▶ **ISTRUZIONI DI LAVORO**
**1.** Puoi trascrivere fedelmente, dal testo sulla preghiera, il tratto che va da "Se ogni approfondimento" fino a "rischiosa avventura relazionale."?
**2.** Puoi proseguire il testo sulla preghiera dal punto in cui si ferma?

▶ **TESTO DA LEGGERE**
>>

“Lo Spirito quando abita in un uomo non lo lascia, dal momento in cui quest’uomo è divenuto preghiera, perché lo stesso Spirito non smette di pregare in lui”.
Isacco di Ninive (Discorsi ascetici)
La preghiera: opera dello Spirito
(testo di Pierantoni Beppe sci)
Se ogni approfondimento esistenziale, ogni presentimento del mistero di fronte ad episodi di amore, di bellezza, di meraviglia, di morte tende alla preghiera , nel senso specifico cristiano perché vi sia preghiera occorre che si attui un rapporto propriamente personale con il Tu divino, col Dio vivente. Dopo averlo chiamato “Dio”, dopo averne scoperto i suoi “titoli” più probabili ma generici (verità, pace, misericordia, luce, amore, vita …) dargli del “Tu” significa accettare un rapporto diretto, faccia a faccia, per impegnarsi nella più rischiosa avventura relazionale.

<<

Elementi tratti da una fonte di dati

>>

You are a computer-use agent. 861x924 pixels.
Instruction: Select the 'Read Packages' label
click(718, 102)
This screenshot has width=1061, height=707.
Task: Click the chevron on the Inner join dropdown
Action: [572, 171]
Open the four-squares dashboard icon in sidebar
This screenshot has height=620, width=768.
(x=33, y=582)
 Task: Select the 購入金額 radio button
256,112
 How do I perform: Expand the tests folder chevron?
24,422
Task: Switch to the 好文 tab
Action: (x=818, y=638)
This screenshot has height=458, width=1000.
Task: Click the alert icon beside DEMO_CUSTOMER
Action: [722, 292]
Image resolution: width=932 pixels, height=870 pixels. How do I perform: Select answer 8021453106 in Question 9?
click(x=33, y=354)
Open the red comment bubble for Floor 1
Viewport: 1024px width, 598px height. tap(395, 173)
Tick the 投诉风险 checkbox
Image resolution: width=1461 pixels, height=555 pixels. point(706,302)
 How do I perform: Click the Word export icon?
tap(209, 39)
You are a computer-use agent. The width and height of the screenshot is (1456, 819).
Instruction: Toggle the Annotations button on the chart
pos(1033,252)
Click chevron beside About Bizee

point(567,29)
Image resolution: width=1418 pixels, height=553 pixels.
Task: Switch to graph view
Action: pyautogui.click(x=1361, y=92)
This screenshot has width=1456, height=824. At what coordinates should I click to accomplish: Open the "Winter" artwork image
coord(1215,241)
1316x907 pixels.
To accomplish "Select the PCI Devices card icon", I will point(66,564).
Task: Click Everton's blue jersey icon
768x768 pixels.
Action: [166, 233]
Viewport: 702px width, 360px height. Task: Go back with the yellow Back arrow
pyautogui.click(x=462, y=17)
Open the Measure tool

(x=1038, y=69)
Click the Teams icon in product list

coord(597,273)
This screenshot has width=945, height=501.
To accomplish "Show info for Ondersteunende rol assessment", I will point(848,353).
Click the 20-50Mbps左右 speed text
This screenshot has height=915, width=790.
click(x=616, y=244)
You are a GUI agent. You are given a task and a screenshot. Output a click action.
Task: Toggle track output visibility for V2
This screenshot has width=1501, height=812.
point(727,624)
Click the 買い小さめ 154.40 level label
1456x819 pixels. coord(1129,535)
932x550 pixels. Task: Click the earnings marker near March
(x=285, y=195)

<<

▶ **RISPOSTE AI COMPITI**
**1.**
Se ogni approfondimento esistenziale, ogni presentimento del mistero di fronte ad episodi di amore, di bellezza, di meraviglia, di morte tende alla preghiera , nel senso specifico cristiano perché vi sia preghiera occorre che si attui un rapporto propriamente personale con il Tu divino, col Dio vivente. Dopo averlo chiamato “Dio”, dopo averne scoperto i suoi “titoli” più probabili ma generici (verità, pace, misericordia, luce, amore, vita …) dargli del “Tu” significa accettare un rapporto diretto, faccia a faccia, per impegnarsi nella più rischiosa avventura relazionale.

**2.**
Questa relazione con Dio può assumere tante forme. Può essere un ascolto silenzioso, o un grido angosciato, una lode o la contestazione di Giobbe. Comunque, la disposizione necessaria e sufficiente per pregare, pur sempre segnata da dubbi e incertezze, è intuire che non siamo soli, sperduti e assurdi davanti all’enigma, al vuoto e all’orrore, e che c’è un Altro a cui abbiamo accesso, immediatamente, attraverso la nostra fede o almeno con la nostra disperazione e il nostro bisogno.
La preghiera allora, in quanto espressione di fiducia o di bisogno, potrebbe sembrare capace di attirare Dio verso di noi. Ma, se è vero quel che S. Agostino afferma, cioè che ”Dio è più intimo a noi di noi stessi”, allora il fine della preghiera è di avvicinare noi a Dio, di corrispondere finalmente al desiderio divino di comunione con noi. La preghiera, dice tutta la Tradizione cristiana, è opera di Dio, non dell’uomo. A noi di agognarla, cercarla, concederci; a Dio di realizzarla in noi stessi. Primo attore infatti non è l’orante, è lo Spirito che prega in lui.
Fa parte essenziale di un cammino spirituale imparare a pregare, dove la preghiera è intesa come educazione ad ascoltare lo Spirito. Colui che in noi sa pregare è lo Spirito.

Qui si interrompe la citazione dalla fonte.